--- Exercise prompt ---
Please transcribe only the lines between the one containing "This screenshot has width=980, height=833." and the end of the records, both ends included, exactly as written; skip every picture.
[Opening Records for the task section]
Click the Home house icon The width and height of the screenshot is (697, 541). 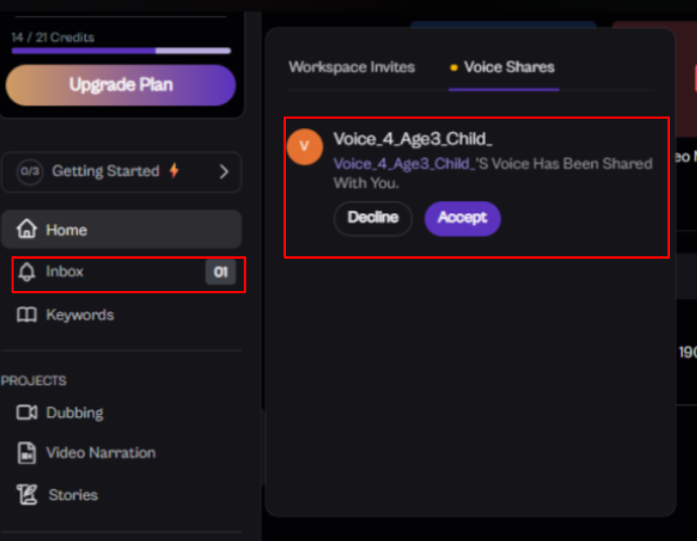click(27, 230)
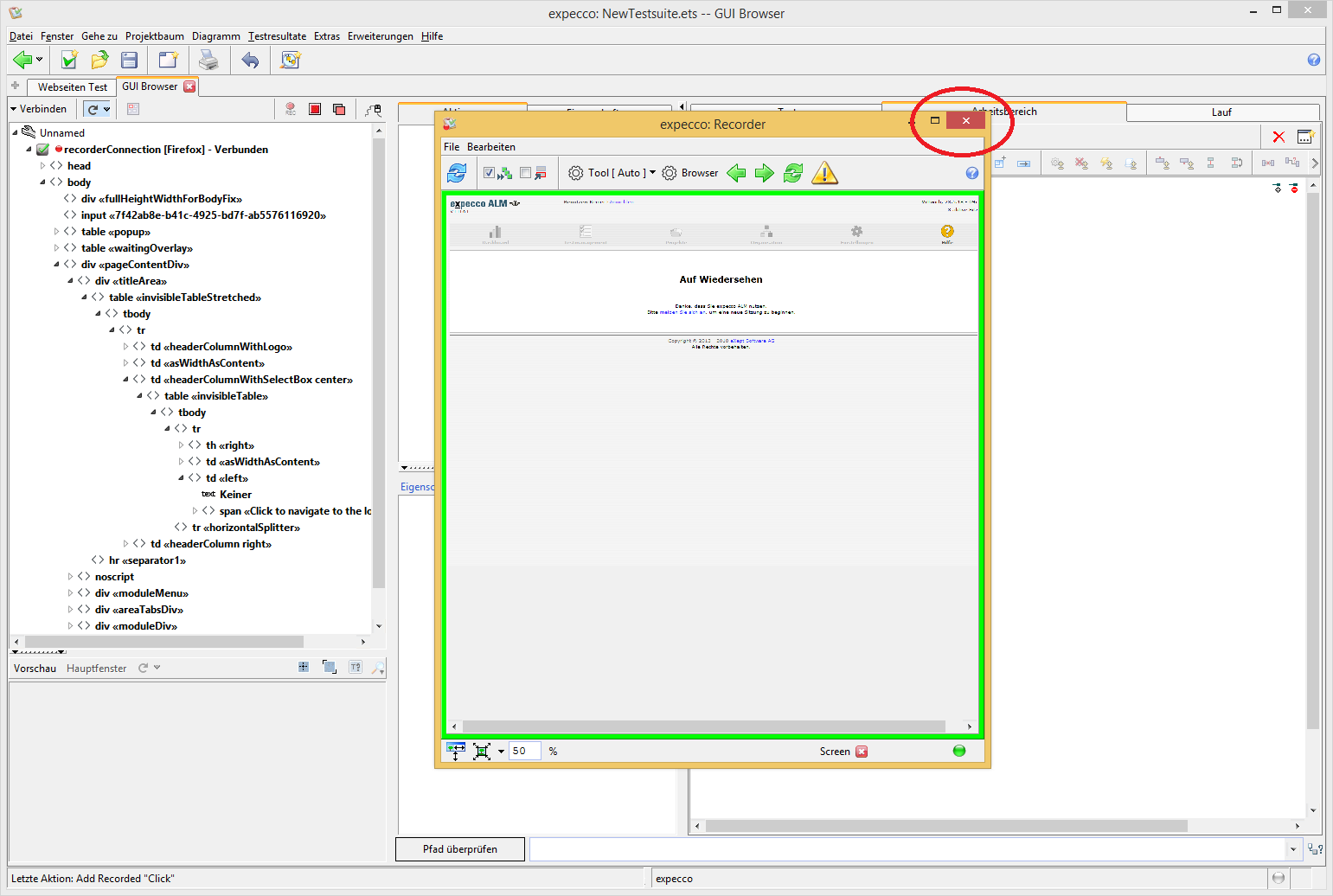Click the yellow warning triangle in Recorder
1333x896 pixels.
pyautogui.click(x=824, y=173)
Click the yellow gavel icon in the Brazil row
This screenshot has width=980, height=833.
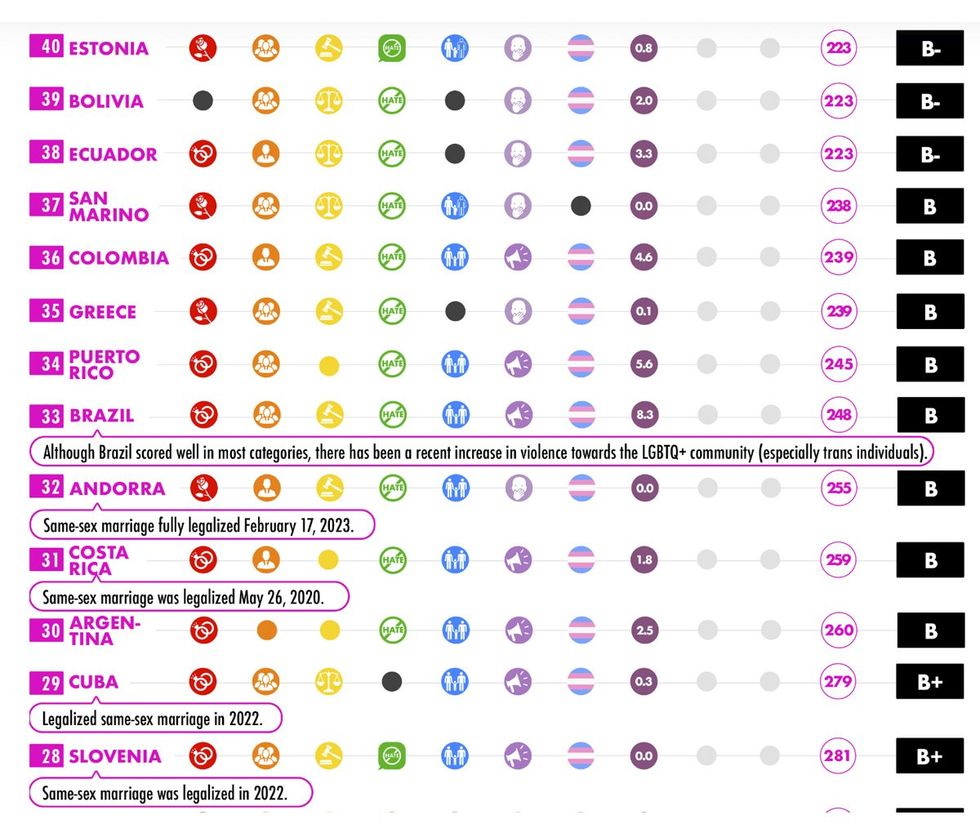(x=329, y=414)
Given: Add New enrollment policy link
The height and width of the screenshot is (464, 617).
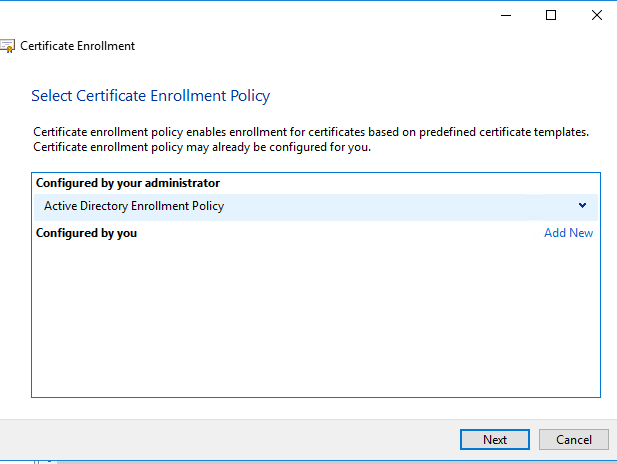Looking at the screenshot, I should tap(569, 233).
[Closing Records for the task section]
--- Result below ---
This screenshot has width=980, height=833.
(x=329, y=414)
Given: Add New enrollment policy link
The height and width of the screenshot is (464, 617).
Looking at the screenshot, I should tap(569, 233).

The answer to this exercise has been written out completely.